After the regression model was constructed, we used the adjust coefficient of determination R² to evaluate the goodness-of-fit. It measured how well the predicted value approximates the actual values with adjustment of how complex the regression model was, i.e. how many regulators were included in the model. We only kept the regression models with the adjust R² greater than 0.8. The target transcript and all the regulators in the optimal subset of each regression model constructed a regulatory association network with edge directions that the regulators regulated the target. Then, all the association networks constructed from selected regression models are combined to a single network.

The Identification and Analysis of mRNA–lncRNA–miRNA Cliques From the Network

As we mentioned before, the mRNA–lncRNA–miRNA triplet functions together and forms a clique on network. A mRNA–lncRNA–miRNA clique includes three fully connected nodes: one mRNA, one lncRNA, and one miRNA. Such structure has significant biological meanings and worth to be identified and analyzed. We used R package igraph (Gabor Csardi, 2006) to find the cliques of mRNA–lncRNA–miRNA triplets on the integrative network constructed with VIF regression. In a clique of mRNA–lncRNA–miRNA, there were regulations between lncRNA and mRNA, miRNA and mRNA, and lncRNA and miRNA. Since the transcriptome data were not time course, it was difficult to decide the direction of regulation accurately. We treated the VIF integrative network as an association network rather than a directional network.
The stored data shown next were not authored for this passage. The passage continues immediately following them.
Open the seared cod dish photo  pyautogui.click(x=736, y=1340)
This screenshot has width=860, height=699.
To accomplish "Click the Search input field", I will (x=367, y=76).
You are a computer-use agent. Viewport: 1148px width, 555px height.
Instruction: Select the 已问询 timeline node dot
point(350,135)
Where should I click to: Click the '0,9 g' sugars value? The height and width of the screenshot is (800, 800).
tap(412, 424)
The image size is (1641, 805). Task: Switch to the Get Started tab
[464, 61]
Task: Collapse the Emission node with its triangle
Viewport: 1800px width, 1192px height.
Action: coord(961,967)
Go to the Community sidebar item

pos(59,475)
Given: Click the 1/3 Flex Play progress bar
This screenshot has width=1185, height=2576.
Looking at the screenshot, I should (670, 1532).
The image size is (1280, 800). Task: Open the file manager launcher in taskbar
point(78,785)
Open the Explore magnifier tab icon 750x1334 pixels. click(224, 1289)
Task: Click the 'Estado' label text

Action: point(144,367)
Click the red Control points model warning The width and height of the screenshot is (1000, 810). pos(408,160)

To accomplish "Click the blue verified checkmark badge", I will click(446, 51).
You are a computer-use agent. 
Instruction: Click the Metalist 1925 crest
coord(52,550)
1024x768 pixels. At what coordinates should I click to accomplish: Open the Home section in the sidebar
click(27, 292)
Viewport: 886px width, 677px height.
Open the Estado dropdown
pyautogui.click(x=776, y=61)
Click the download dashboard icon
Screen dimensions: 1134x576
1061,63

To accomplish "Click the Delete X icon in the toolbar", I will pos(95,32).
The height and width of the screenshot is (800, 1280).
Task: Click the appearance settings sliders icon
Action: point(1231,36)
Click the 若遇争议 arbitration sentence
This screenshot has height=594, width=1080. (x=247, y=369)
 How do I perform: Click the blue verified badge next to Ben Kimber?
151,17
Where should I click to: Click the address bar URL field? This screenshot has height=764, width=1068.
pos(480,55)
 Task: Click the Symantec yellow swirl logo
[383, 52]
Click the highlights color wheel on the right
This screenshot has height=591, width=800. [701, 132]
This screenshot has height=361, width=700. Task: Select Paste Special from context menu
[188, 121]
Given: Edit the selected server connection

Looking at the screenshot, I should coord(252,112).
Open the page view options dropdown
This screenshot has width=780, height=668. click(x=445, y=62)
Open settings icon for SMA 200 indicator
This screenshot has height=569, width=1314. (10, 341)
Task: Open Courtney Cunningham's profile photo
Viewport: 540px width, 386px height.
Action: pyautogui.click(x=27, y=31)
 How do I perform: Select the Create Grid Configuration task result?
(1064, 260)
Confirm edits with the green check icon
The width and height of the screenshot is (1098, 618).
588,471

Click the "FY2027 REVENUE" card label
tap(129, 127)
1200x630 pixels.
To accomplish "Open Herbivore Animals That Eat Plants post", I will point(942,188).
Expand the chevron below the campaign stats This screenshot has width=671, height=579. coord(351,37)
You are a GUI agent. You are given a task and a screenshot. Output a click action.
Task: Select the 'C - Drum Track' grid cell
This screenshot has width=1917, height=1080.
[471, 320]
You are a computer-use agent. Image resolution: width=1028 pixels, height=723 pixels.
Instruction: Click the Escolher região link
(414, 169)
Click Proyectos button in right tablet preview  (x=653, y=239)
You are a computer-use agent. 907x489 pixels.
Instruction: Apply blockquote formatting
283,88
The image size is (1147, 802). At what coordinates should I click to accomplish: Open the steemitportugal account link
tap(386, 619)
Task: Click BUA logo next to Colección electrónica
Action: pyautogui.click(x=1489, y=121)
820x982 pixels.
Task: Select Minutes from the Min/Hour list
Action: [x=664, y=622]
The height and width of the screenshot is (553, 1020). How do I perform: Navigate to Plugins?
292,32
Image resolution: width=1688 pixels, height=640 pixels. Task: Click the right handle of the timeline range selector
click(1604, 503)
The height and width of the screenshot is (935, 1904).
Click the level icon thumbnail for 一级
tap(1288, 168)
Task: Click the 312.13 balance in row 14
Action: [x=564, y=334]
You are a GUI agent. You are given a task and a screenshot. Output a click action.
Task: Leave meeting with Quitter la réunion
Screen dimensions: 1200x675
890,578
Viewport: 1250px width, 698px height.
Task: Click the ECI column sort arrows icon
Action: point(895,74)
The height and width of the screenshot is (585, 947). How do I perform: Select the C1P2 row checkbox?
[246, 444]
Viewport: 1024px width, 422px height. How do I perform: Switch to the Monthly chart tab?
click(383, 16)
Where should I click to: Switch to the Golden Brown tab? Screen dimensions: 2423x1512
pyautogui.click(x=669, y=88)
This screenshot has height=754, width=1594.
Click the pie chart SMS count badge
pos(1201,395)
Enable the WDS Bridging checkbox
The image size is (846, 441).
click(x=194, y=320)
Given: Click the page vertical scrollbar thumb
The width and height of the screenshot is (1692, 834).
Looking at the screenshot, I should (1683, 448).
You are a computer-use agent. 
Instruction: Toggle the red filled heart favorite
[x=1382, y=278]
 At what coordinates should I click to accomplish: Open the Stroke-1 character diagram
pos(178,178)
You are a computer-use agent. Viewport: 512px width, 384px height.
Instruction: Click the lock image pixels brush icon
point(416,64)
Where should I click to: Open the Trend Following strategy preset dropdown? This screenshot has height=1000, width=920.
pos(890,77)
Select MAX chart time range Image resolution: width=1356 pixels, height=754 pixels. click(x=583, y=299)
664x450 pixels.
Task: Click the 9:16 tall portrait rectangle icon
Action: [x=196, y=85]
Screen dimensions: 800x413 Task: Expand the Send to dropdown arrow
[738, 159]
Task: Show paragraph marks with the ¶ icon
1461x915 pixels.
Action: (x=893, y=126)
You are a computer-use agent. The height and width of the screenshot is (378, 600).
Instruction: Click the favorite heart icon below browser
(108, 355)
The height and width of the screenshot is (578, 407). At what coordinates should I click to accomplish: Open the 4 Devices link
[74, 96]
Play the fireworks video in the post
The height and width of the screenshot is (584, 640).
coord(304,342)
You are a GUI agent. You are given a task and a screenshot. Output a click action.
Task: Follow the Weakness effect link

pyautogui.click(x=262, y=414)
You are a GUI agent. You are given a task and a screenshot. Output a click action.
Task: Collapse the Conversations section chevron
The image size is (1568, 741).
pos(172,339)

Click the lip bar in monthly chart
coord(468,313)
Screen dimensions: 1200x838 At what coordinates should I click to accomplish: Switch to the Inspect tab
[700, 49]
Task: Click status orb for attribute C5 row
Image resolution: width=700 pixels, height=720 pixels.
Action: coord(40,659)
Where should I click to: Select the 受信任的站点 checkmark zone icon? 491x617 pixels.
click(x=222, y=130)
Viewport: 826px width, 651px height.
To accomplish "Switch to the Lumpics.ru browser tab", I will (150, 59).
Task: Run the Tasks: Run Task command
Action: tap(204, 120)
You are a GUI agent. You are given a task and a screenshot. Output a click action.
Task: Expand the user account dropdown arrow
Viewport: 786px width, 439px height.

The Survival Analysis of the RNAs Within the mRNA–lncRNA–miRNA Cliques

There were 406 ovarian cancer patients with both the overall survival time (months) and the survival status. We performed survival analysis using Cox proportional hazards regression model (Andersen and Gill, 1982) on these samples. For each RNA, the patients were divided into two groups: the patients with expression levels smaller than the median and the patients with expression levels greater than or equal to the median. The survival curves of these two groups of patients were plotted as Kaplan–Meier plot. The significance of survival difference between these two patient groups was evaluated with log rank test p value calculated by univariate survival analysis. For each triplet, the log rank p value was calculated using multivariate survival analysis of the mRNA, lncRNA, and miRNA. If the log rank test p value was smaller than 0.05, their survivals were considered as significantly different. The R package survival (https://CRAN.R-project.org/package=survival) was used to perform the survival analysis.

Results and Discussion

Construction of the Ovarian Cancer Integrative Network Based on VIF Regression

Previous studies have built various computational models to predict potential disease-related lncRNA/miRNA (Chen and Yan, 2013; Chen and Huang, 2017; Chen et al., 2017; Chen et al., 2018a; Chen et al., 2018b; Chen et al., 2018c) that showed high efficiency, accuracy, and stability. In this study, we firstly introduced cliques incorporating mRNA, lncRNA, and miRNA and constructed their genome-wide integrative network based on VIF regression (Figure 1). First, for each target transcript, a regression model was estimated using all the other 31,622 transcripts. The candidate regulators could be mRNA, lncRNA, or miRNA. Then, we filtered the 31,623 VIF regression models with cutoff of adjusted R² greater than 0.8. Finally, we combined the filtered highly possible regression models to obtain a complex integrative network that was given in Supplementary Material 2. It had 381,085 regulations between 21,670 transcripts that included 16,667 coding mRNAs, 4,796 lncRNAs, and 207 miRNAs as shown in Table 1. It can be seen that about 81.5% measured coding mRNAs, 46.0% measured lncRNAs, and 27.9% measured miRNAs played roles in the integrative network. The lncRNAs may have played more functional regulation roles than miRNAs.

Figure 1

Identification of mRNA–lncRNA–miRNA Cliques Based on Network Structure Analysis

We analyzed the graph structure of ovarian cancer integrative network using R package igraph (Gabor Csardi, 2006) and identified 7,311 mRNA–lncRNA–miRNA cliques. Each clique included one mRNA, one lncRNA, and one miRNA. What is more, there were three interactions between mRNA and lncRNA, mRNA and miRNA, and miRNA and lncRNA. These 7,311 mRNA–lncRNA–miRNA triplets were given in Supplementary Material 3. To explore the biological significances of these triplets, we did survival analysis of each RNA and calculated the log rank test p value. If a RNA’s log rank test p value was smaller than 0.05, it was listed as 1, otherwise as 0 in Supplementary Material 3. What is more, we performed the analysis of variance (ANOVA) among different cancer stages and calculated the ANOVA p values. If a RNA’s ANOVA p value was smaller than 0.05, it was listed as 1, otherwise as 0 in Supplementary Material 3. For univariate survival analysis of RNAs, there were nine mRNAs and 15 miRNAs that showed significant associations with survival but no survival related lncRNAs. For multivariate survival analysis of triplets, there were 786 triplets with log rank p values smaller than 0.05. For stage analysis, there were 637 mRNAs, 464 lncRNA, and 316 miRNAs that showed significant associations with stage.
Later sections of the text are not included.